Great Northern Brewery
- Founded: 1896
- Headquarters: Dundalk, Ireland
- Owner: Great Northern Distillery (previously also Irish Whiskey Company, before that Diageo)

= Great Northern Brewery, Dundalk =

Former brewery in Ireland

The Great Northern Brewery, on the Carrick Road, Dundalk, County Louth, was an Irish brewery. It was home to Harp Lager, and was formerly owned by Diageo. In 2015 the brewery closed, and production of Harp Lager and other products was moved to St. James's Gate Brewery in Dublin. The site has since been bought by John Teeling, and converted for operation as a distillery, the Great Northern Distillery.

==History==
The Great Northern Brewery, which commenced operations in 1896 in Dundalk, Ireland, was the second largest brewery in Ireland, after St James’s Gate Brewery. It was bought in the late 1950s by Smithwick's Ale of Kilkenny, and subsequently by Guinness, which became part of Diageo. Up until 1960, the brewery produced stout and ale. However, in response to an increased demand for lager at that time, Guinness converted the brewery into a modern lager operation.

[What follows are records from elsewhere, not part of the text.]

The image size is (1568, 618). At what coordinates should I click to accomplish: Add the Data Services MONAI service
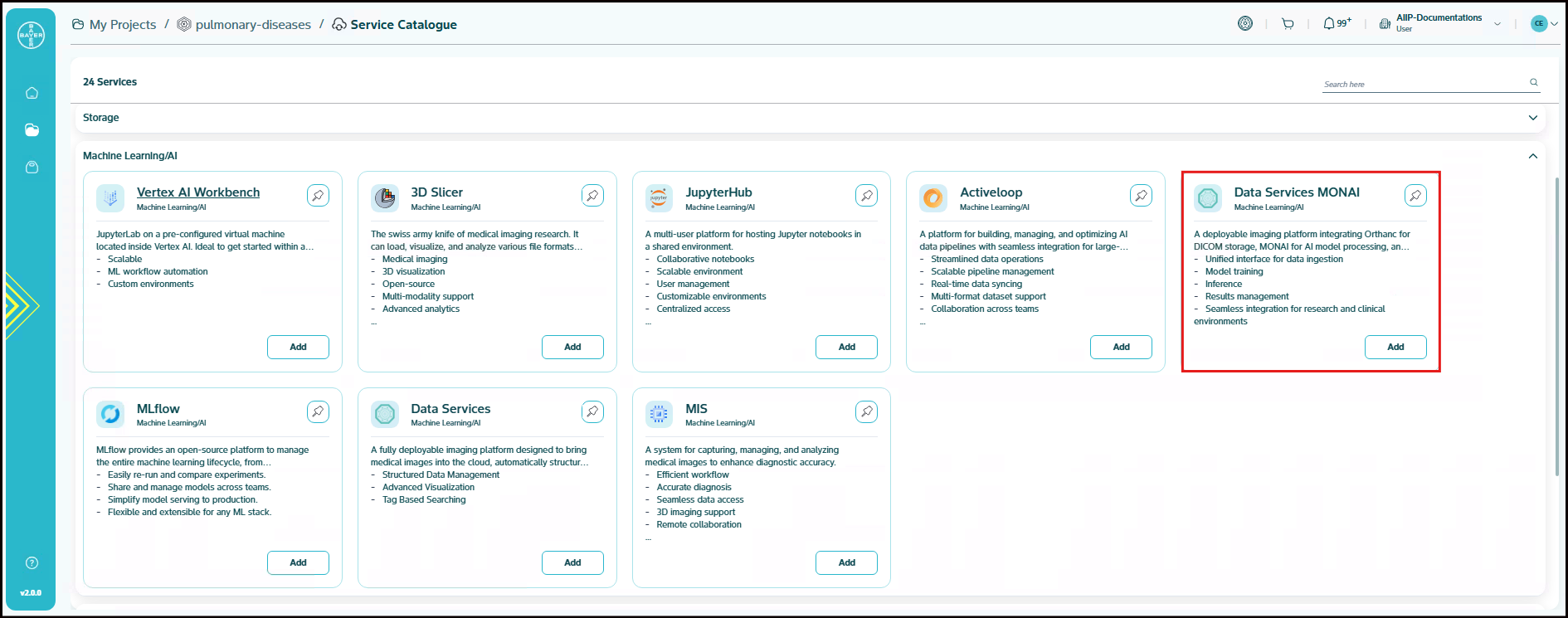point(1395,347)
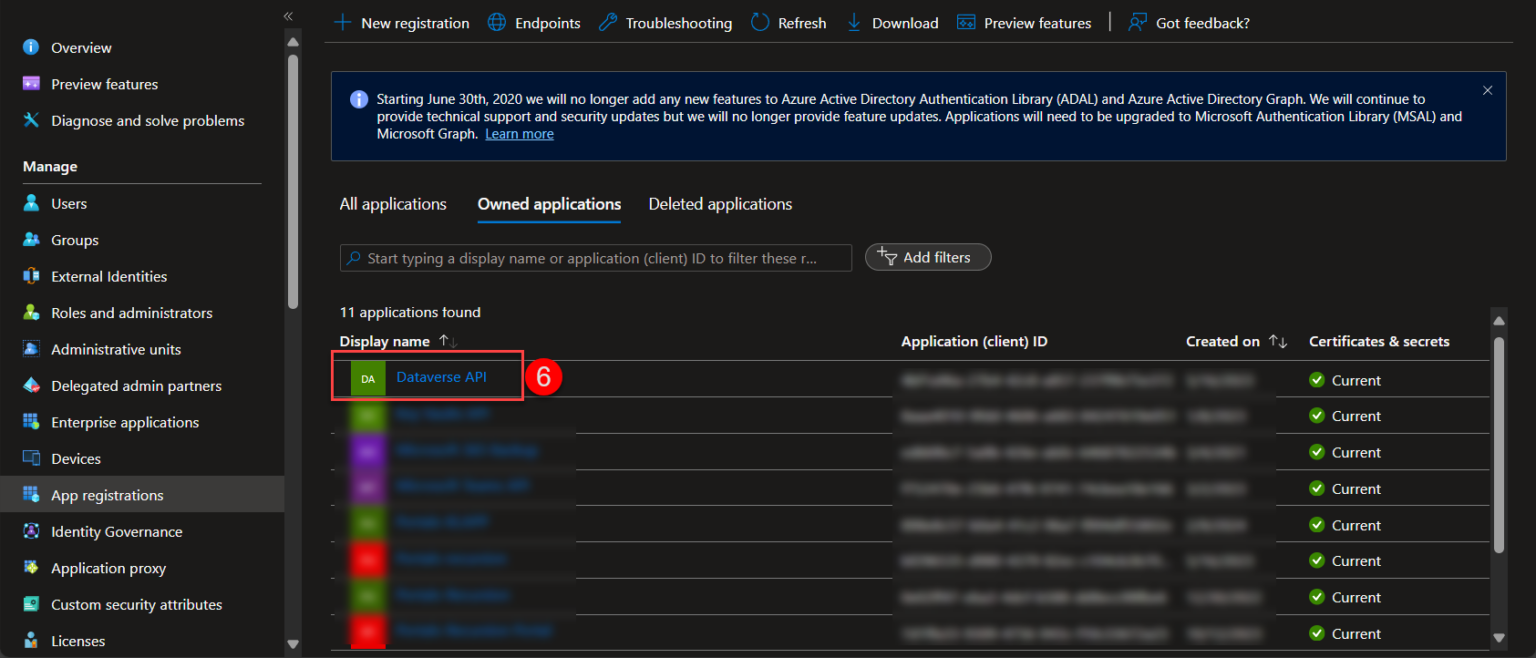Screen dimensions: 1536x658
Task: Open Users from the sidebar
Action: (67, 203)
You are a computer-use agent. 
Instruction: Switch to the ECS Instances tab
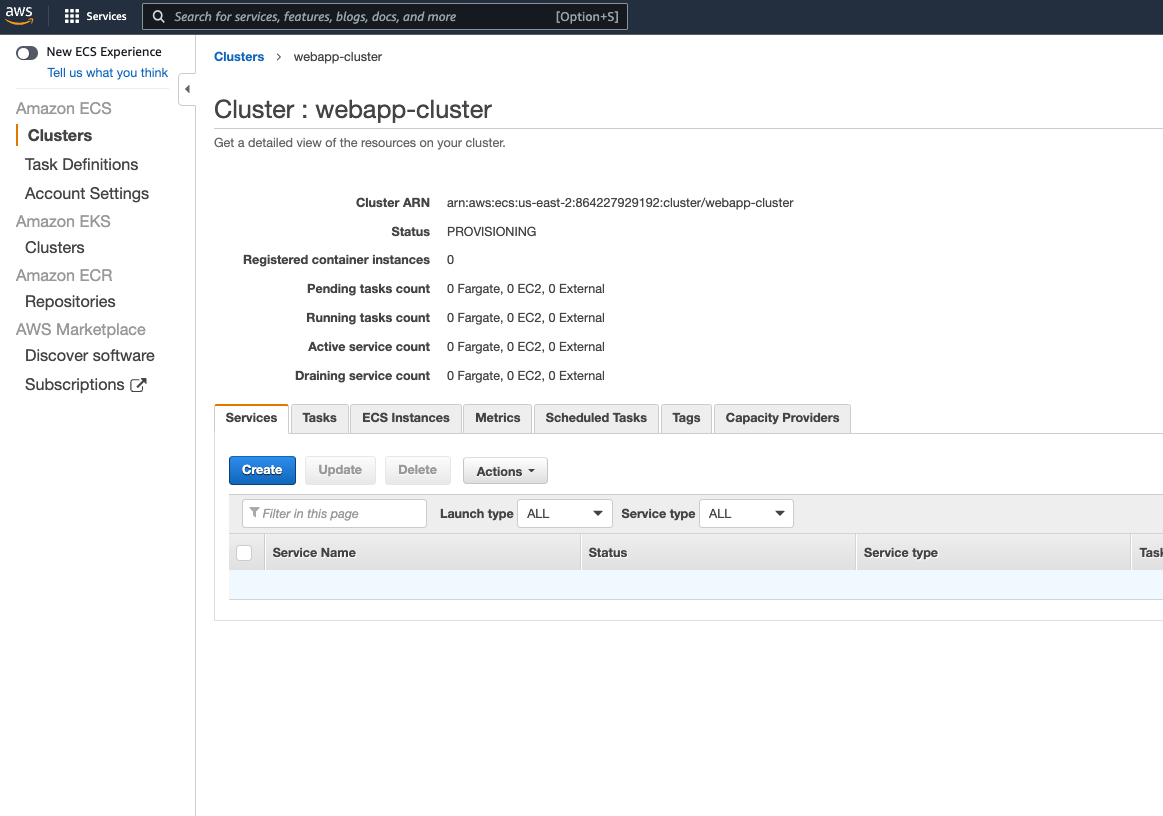point(405,418)
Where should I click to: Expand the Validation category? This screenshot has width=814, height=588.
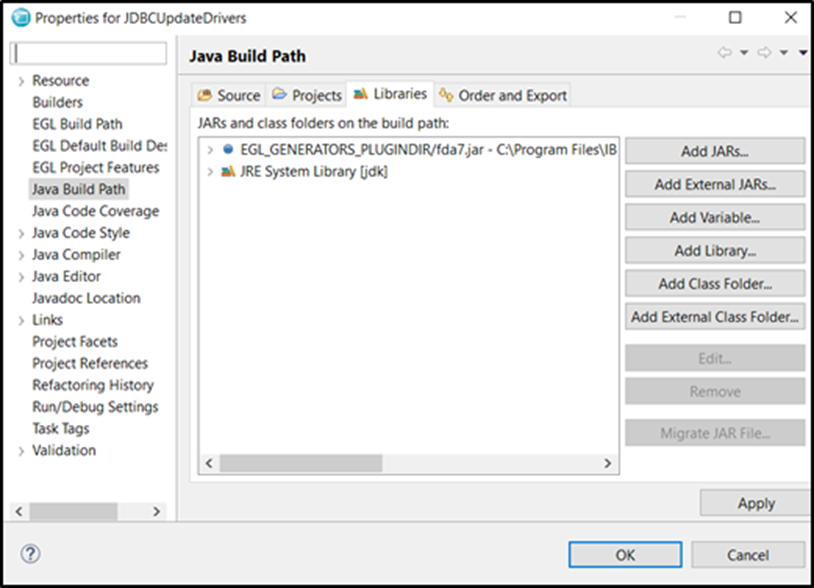[x=21, y=451]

Working with German master brewer, Dr Hermann Muender, who had worked in the Dom Brewery in Cologne, and local ingredients, Harp Lager was created. Within 12 months of launch in 1960, Harp had become an established brand throughout Ireland. A year later it was launched nationwide in Britain. This success meant that the brewery’s capacity had to be expanded to meet demand.

===Expansion===
The brewery had extensive facilities and it produced and packed a range of beers and ales, including Harp Lager, Smithwick's Ale, Satzenbrau Pils, Carlsberg and Warsteiner. Some 80 people were employed across a range of disciplines, including production, supply, customer service, technical and quality control. There was a substantial investment which saw the addition of a new brewhouse, additional fermentation vessels, a pall filtration plant and a carbonation/nitrogenation plant in the existing filtration centre.

===Closure===
On 9 May 2008, Diageo announced that the brewery, along with another plant in Kilkenny, would be closed by 2013, with operations moving to either St. James's Gate in Dublin or a new brewery to be built near Dublin. However, due to the declining property markets throughout the globe, Diageo reassessed its decision and put all closures on hold for a period, although the kegging facilities in Dundalk were moved to St James Gate. In effect this led to a reduction in staff from 82 to 53, not taking into account contractors.

On 30 September 2013, all brewing and processing ceased and the brewery was officially closed by Diageo. Dismantling and removal of certain facilities to St. James' Gate in Dublin continued into 2014.

==Great Northern Distillery==
After Diageo closed the site, it was announced that John Teeling, founder of the Cooley Distillery and director of the Irish Whiskey Company, would acquire the site and convert the brewery into a distillery.

On 31 July 2015 distilling began for the first time with the brewery having been renamed as the Great Northern Distillery. The Great Northern Distillery became the second largest and only the third grain distillery in Ireland. Products include various forms of whiskey, some spirit, and gin. It maintains the use of spring water from the Cooley Peninsula as a key feature of production, just as the brewery had before.